# Community > Projectile and Factory Ammo Exchange >  WTT 270 projectiles

## Tentman

Hello Guys

I'm after a few different 270 projectiles in 130 grain size to work up a load for a rifle.

I have to trade various 243, 257 (including Partitions, Accubonds and Interbonds)  and a few 9.3 projectiles.

Please PM or email me prices at slingshot.co.nz.

Ta

----------


## dogmatix

I can give you some Sierra 130gn Gamekings for free.

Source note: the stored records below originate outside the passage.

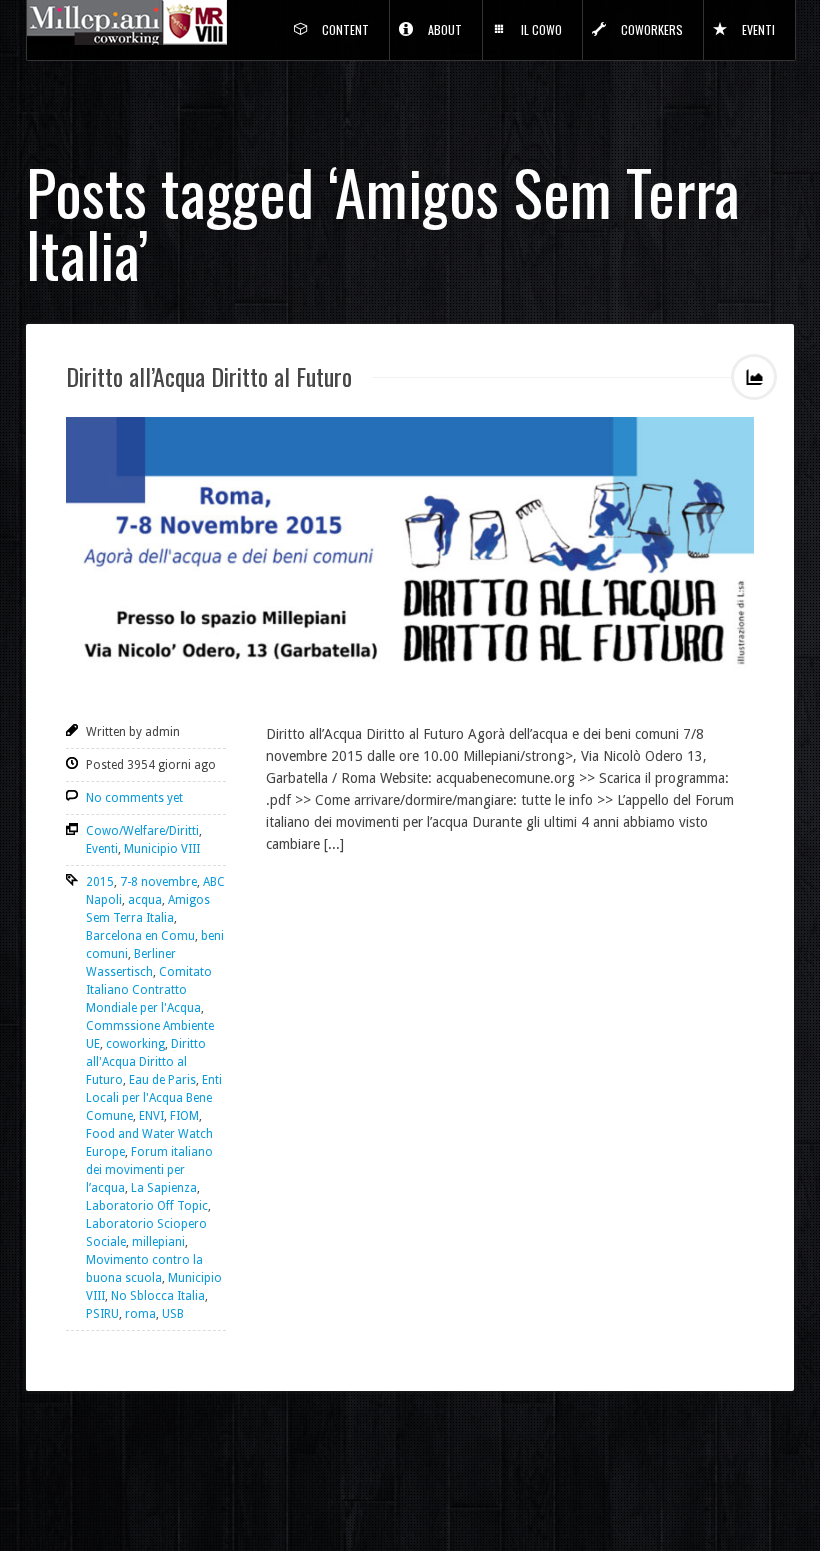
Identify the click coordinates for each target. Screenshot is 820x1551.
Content (345, 29)
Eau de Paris (162, 1080)
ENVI (151, 1116)
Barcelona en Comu (140, 936)
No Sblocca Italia (158, 1296)
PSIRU (102, 1314)
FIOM (184, 1116)
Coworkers (652, 29)
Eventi (758, 29)
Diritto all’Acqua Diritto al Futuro (209, 376)
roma (140, 1314)
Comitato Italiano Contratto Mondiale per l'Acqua (149, 990)
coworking (135, 1044)
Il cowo (541, 29)
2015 (100, 882)
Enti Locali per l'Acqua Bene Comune (154, 1098)
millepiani (158, 1242)
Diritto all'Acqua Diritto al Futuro (146, 1062)
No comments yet (134, 798)
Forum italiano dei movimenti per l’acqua (149, 1170)
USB (173, 1314)
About (445, 29)
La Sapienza (164, 1188)
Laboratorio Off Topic (147, 1206)
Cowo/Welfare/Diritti (142, 831)
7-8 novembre (158, 882)
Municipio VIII (162, 849)
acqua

PM your addy.

----------


## Tentman

The projectiles arrived - many thanks and much kudos to Dogmatix for helping out, man there are some good buggers in the world.

Cheers - Foster

----------


## puku

Hey Foster,
I think I may have some 130 gr .277 projectiles around here.  But will have to check, Definitely got some 130 accubonds.  Maybe some Hornady Interlocks.
Would you be interested in either of those?

kyle

----------


## geezejonesy

i dont have any 270s to trade  but am interested in your 257s & 243s what do you have and how many ? 
what would you want for them?

----------


## Tentman

Kyle - a few of the interlocks would be great if you can put your hand on them, I'm hoping to only use "plain ol' cup and core boolets" in my 270.

Jonesy - I have a fair selection of 243 stuff, both varmint and hunting, mainly part boxes that I'm happy to give a few of to folk who want to try for load development.  Same really in 257 although I do have a couple of packets of 110 gn Interbonds that I'd sell at 75% of retail (I think they were $110 a 100 count box but I'd have to check).

I'll set too and catalouge them up over christmas

----------